### Action item
Would you copy all lines in the data that contain the word "Toggle"?

————————

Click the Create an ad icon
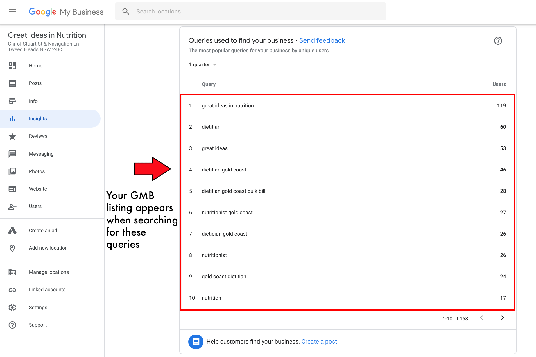 [12, 231]
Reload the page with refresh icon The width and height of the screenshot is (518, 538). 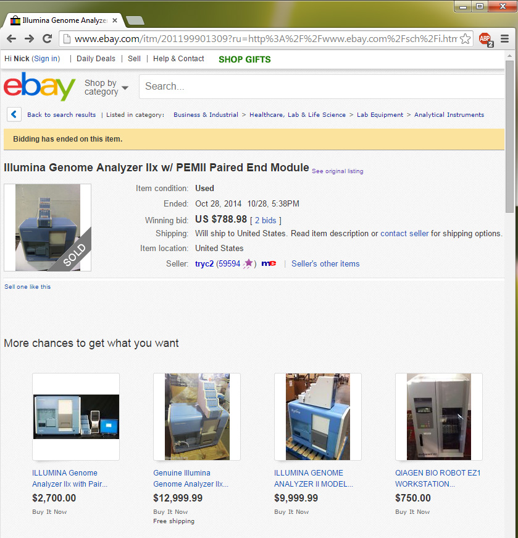(48, 39)
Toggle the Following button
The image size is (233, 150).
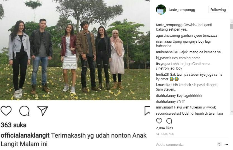point(218,10)
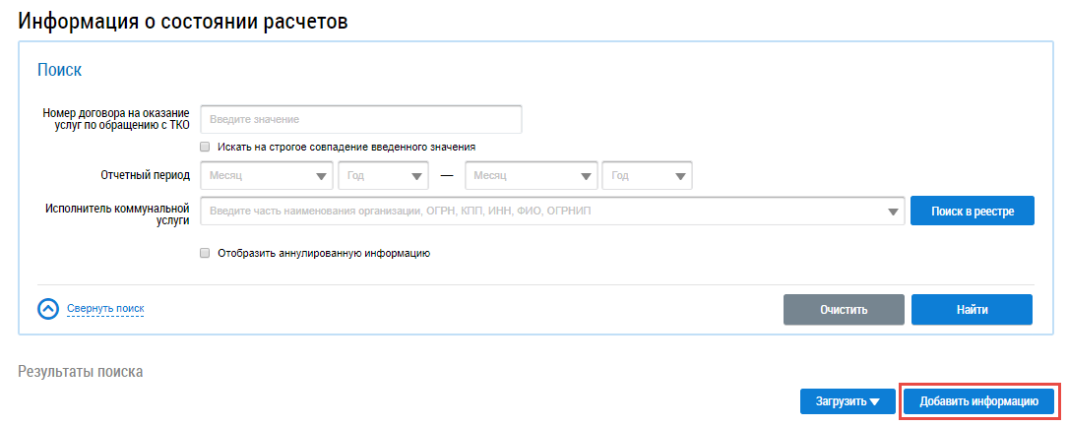Enable strict match search checkbox
Viewport: 1068px width, 426px height.
pos(205,147)
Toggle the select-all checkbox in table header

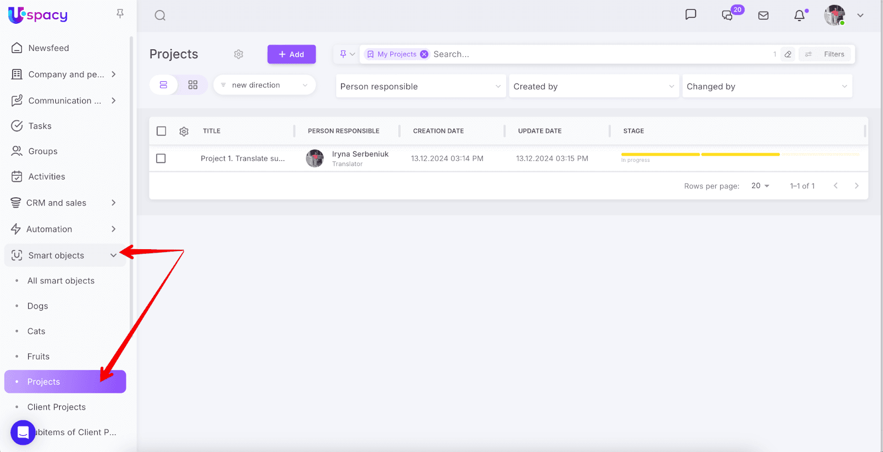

————————

### Answer area
Toggle the Following button
Toggle the select-all checkbox in table header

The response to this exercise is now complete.